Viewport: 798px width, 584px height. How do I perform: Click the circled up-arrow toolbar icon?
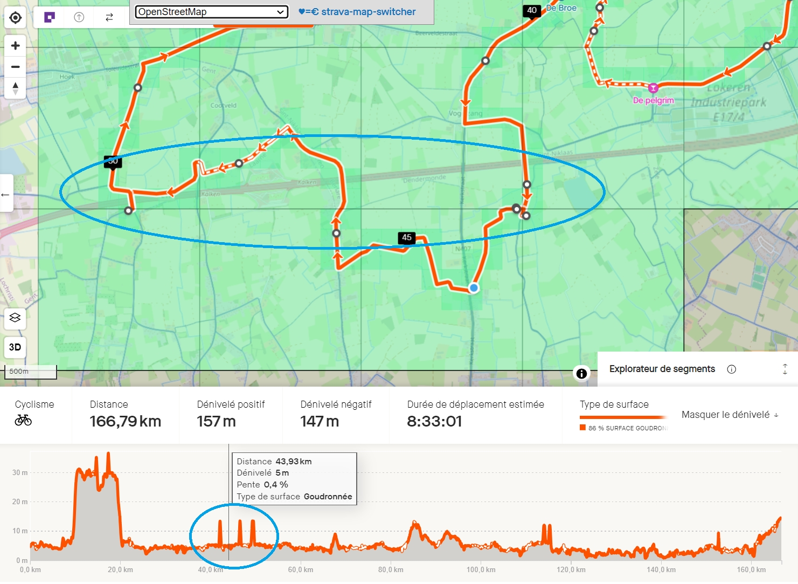point(79,17)
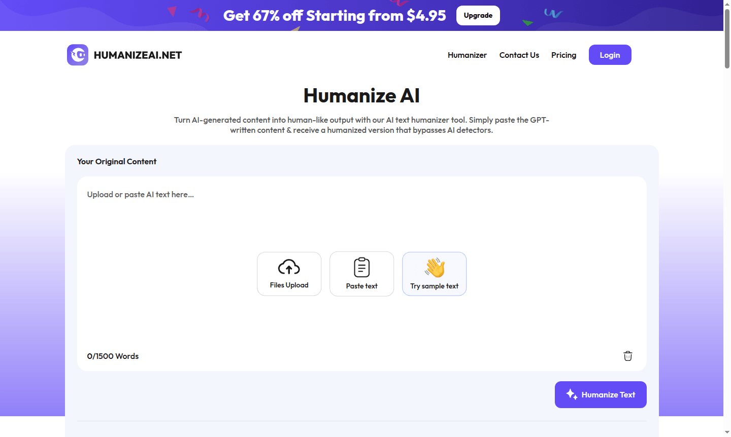The width and height of the screenshot is (731, 437).
Task: Select the sparkle icon inside Humanize Text button
Action: [x=571, y=394]
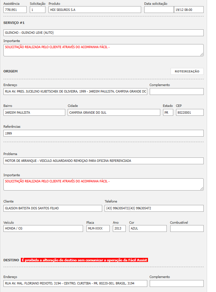Viewport: 216px width, 292px height.
Task: Select the Estado field showing PR
Action: [x=168, y=112]
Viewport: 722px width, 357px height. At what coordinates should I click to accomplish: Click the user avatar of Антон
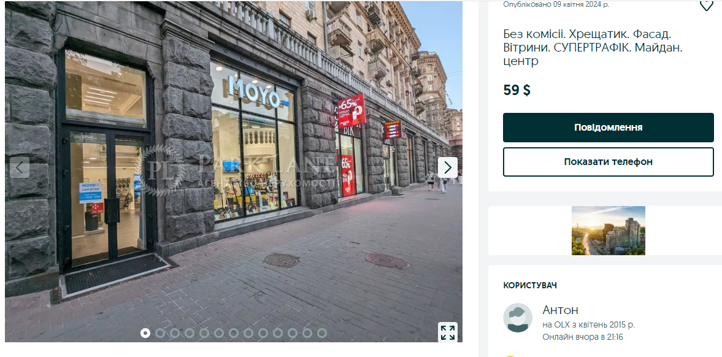(x=518, y=318)
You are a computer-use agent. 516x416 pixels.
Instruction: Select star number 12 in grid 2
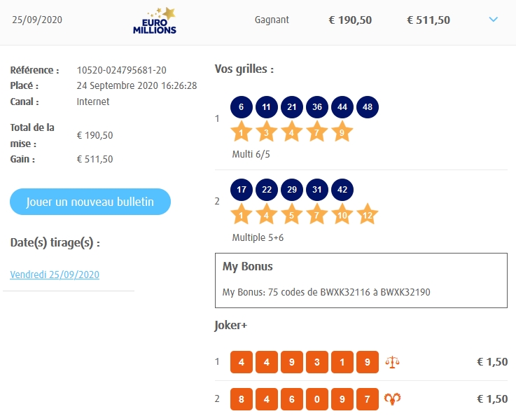tap(367, 214)
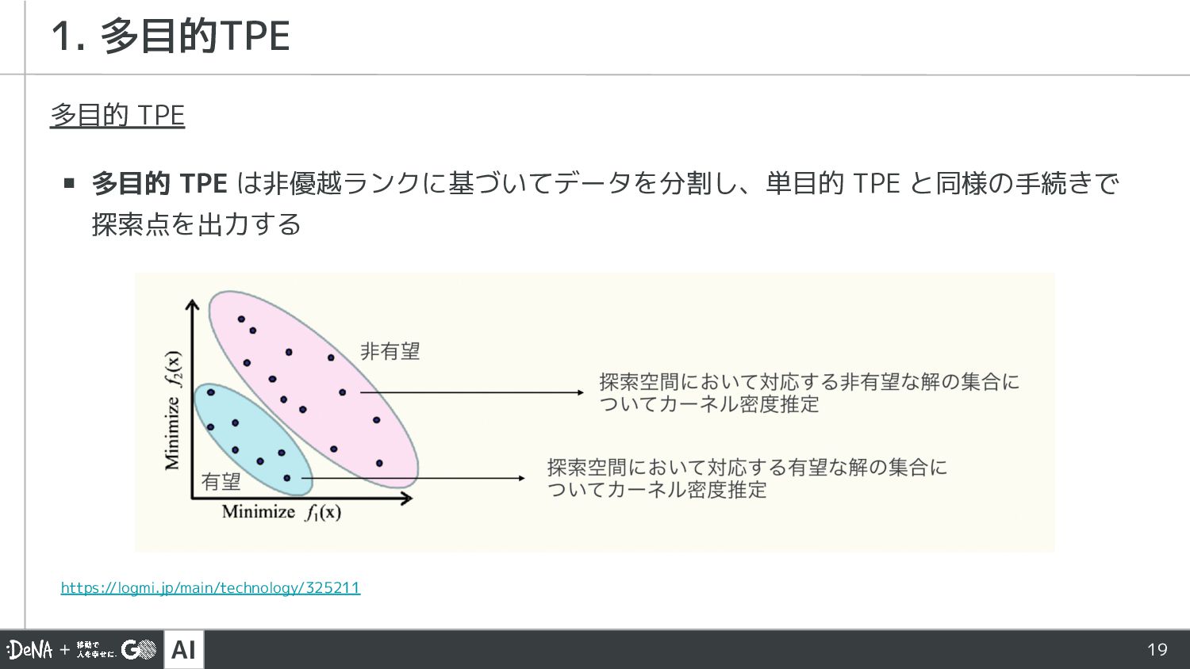Click the underlined 多目的 TPE subheading
1190x669 pixels.
pyautogui.click(x=117, y=116)
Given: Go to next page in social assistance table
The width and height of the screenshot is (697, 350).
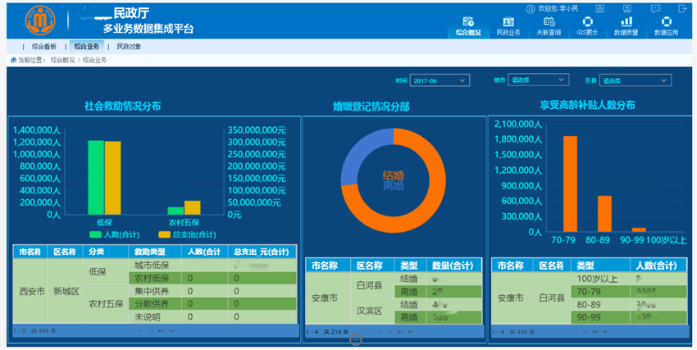Looking at the screenshot, I should [x=161, y=331].
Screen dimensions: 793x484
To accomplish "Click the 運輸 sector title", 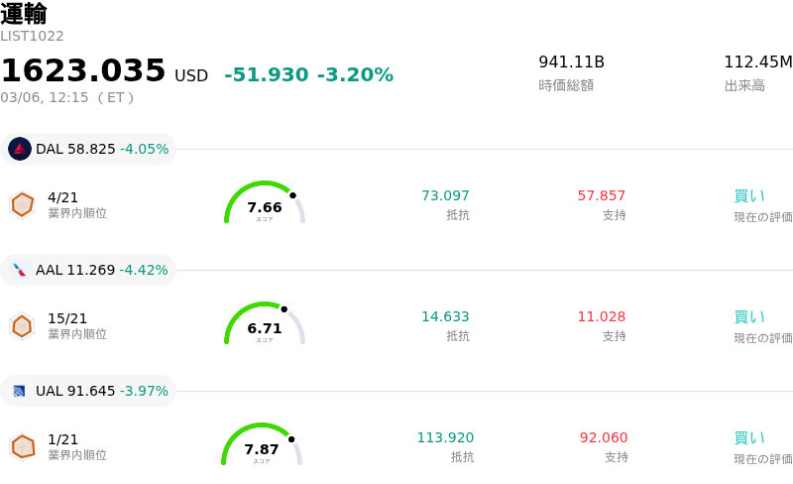I will 24,14.
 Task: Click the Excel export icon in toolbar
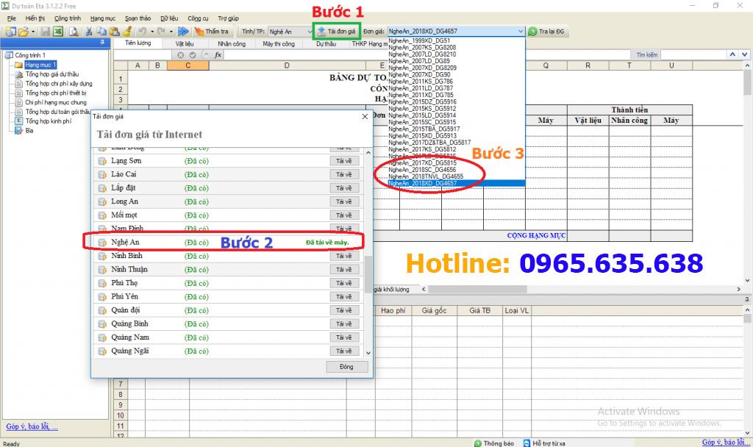click(57, 32)

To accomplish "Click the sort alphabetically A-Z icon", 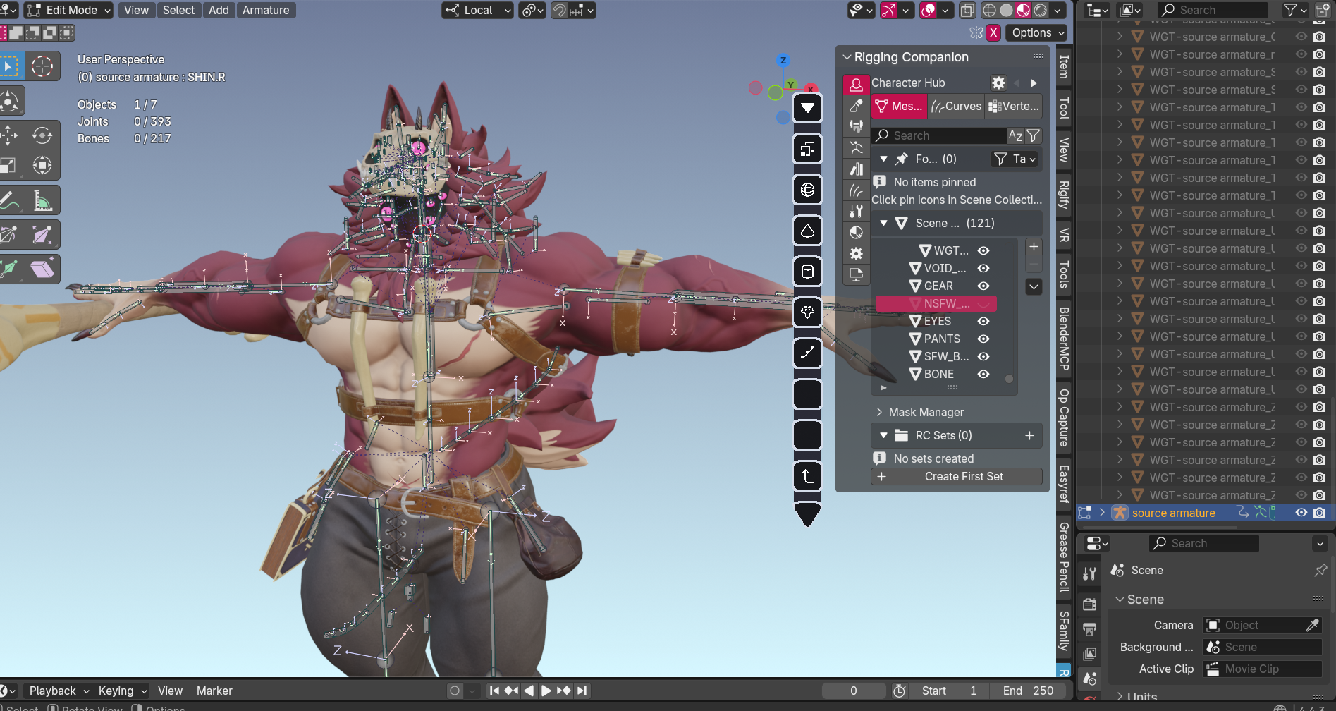I will pyautogui.click(x=1015, y=135).
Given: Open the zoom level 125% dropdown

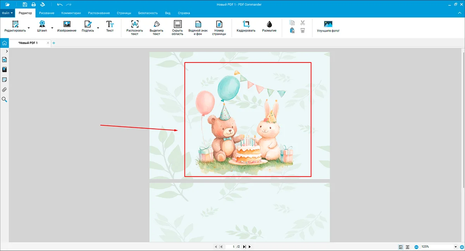Looking at the screenshot, I should [x=456, y=247].
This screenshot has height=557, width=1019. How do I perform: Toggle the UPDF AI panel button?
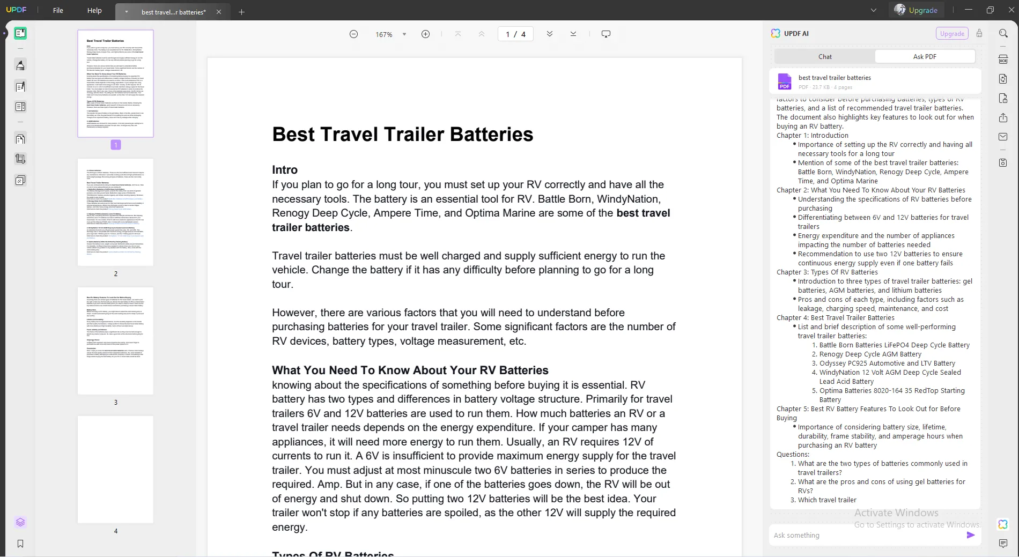coord(1003,524)
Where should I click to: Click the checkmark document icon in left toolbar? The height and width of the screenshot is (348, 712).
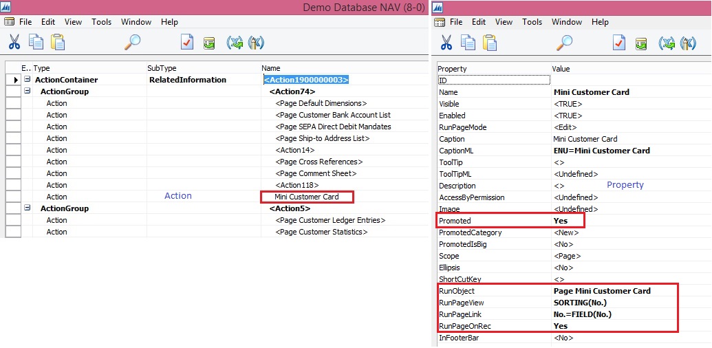187,42
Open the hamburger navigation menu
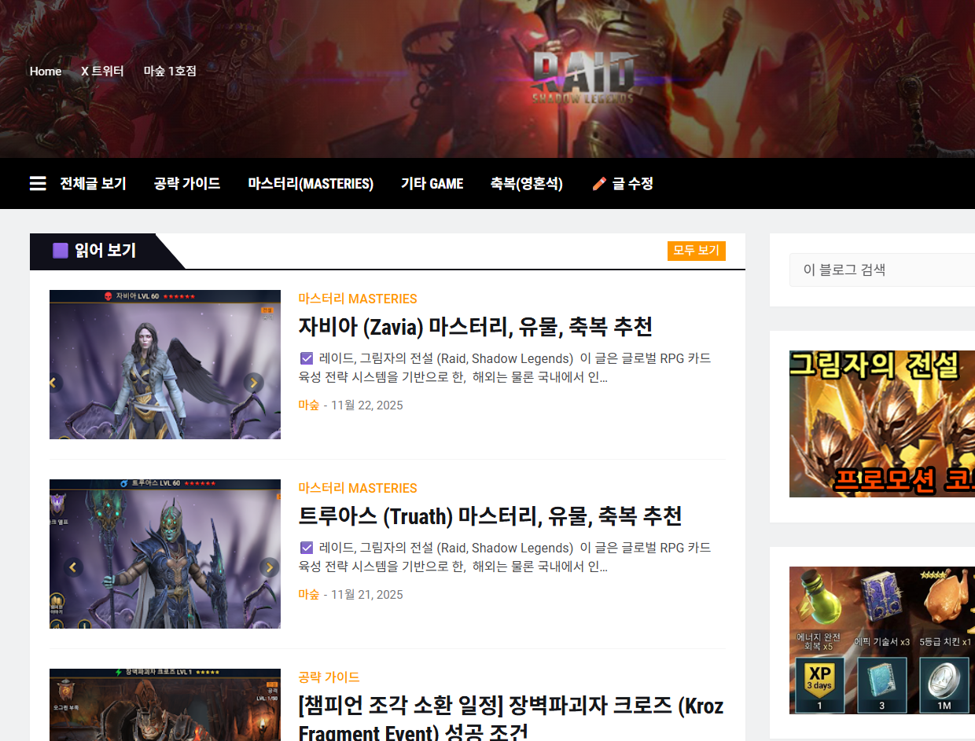Image resolution: width=975 pixels, height=741 pixels. coord(37,183)
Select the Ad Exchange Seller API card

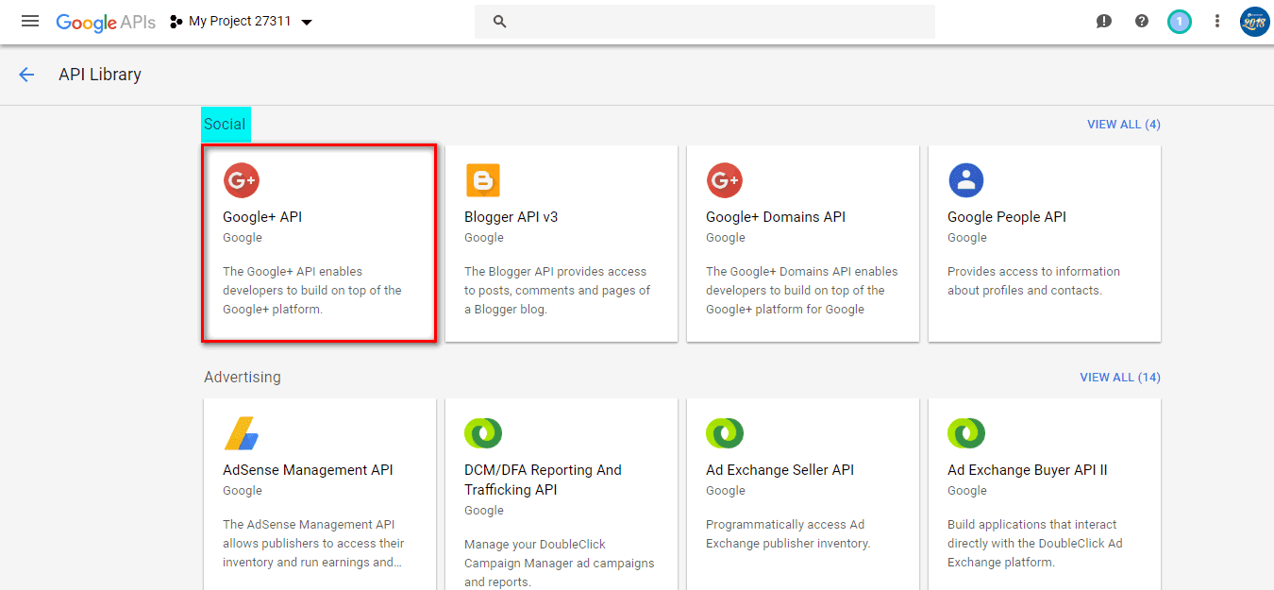pos(802,491)
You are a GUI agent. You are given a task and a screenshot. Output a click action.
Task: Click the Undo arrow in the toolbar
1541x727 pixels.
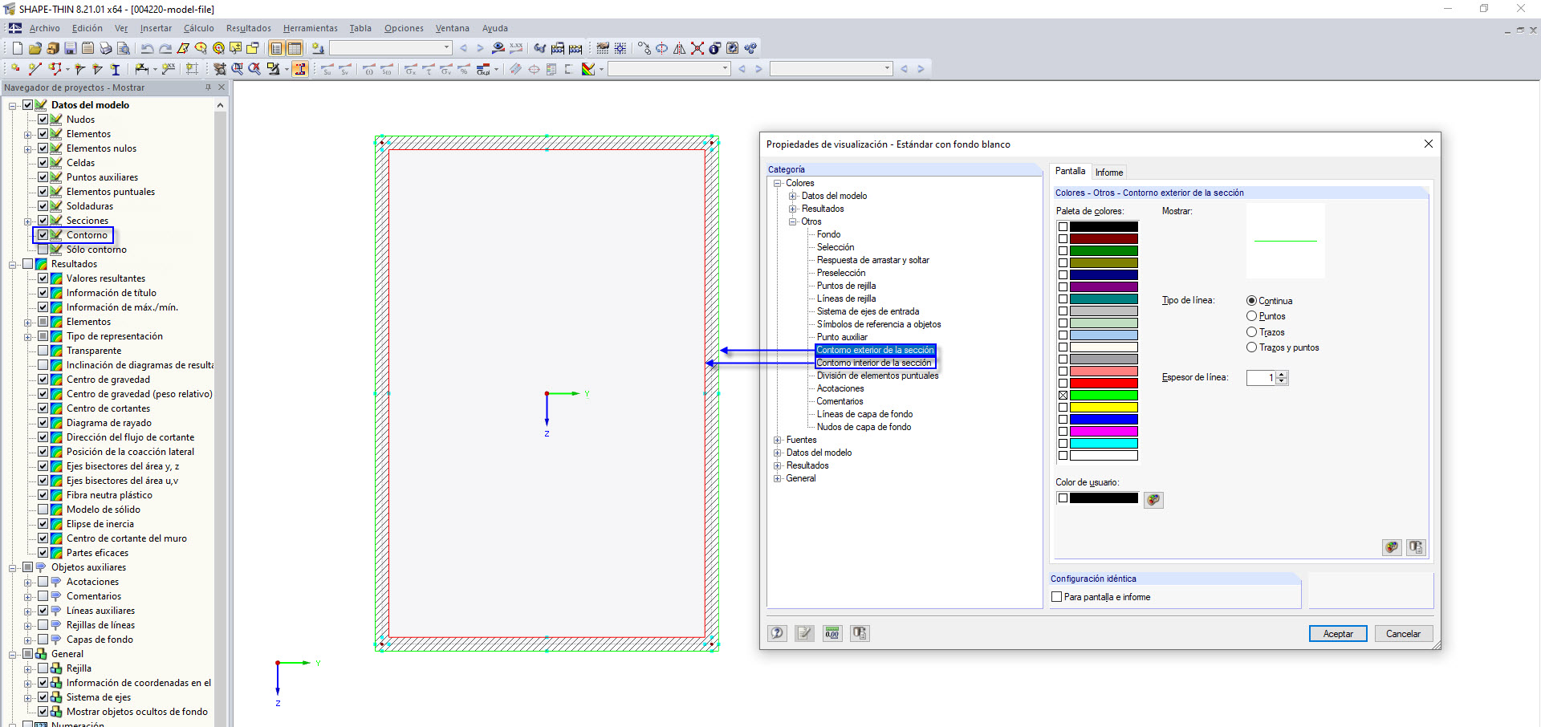click(147, 48)
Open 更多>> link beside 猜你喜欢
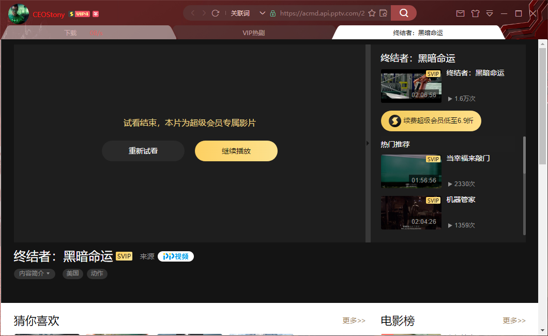 tap(354, 320)
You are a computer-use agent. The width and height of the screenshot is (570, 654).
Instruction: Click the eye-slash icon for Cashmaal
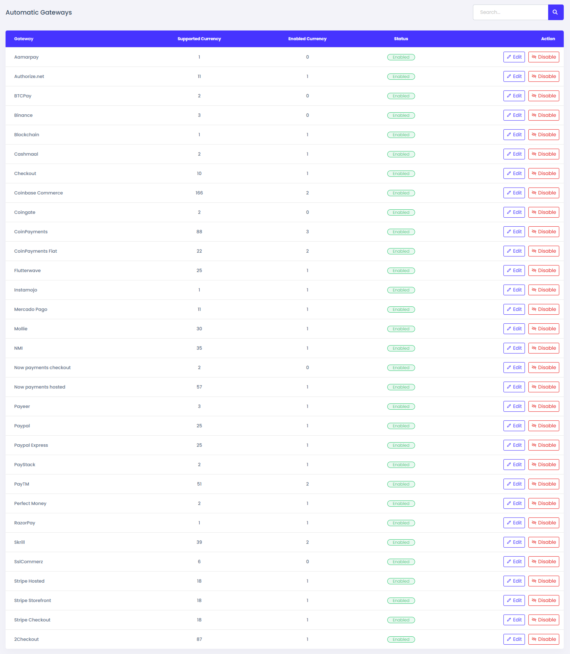[x=534, y=154]
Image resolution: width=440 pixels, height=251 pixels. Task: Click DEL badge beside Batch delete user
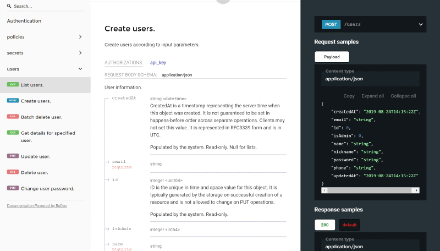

-*-

_What you have to do_
All lines holding the word "computer" must be copied from the data.

_Output for this exercise_
You are a computer-use agent. 516x416 pixels.
You are a computer-use agent. The width and height of the screenshot is (570, 654).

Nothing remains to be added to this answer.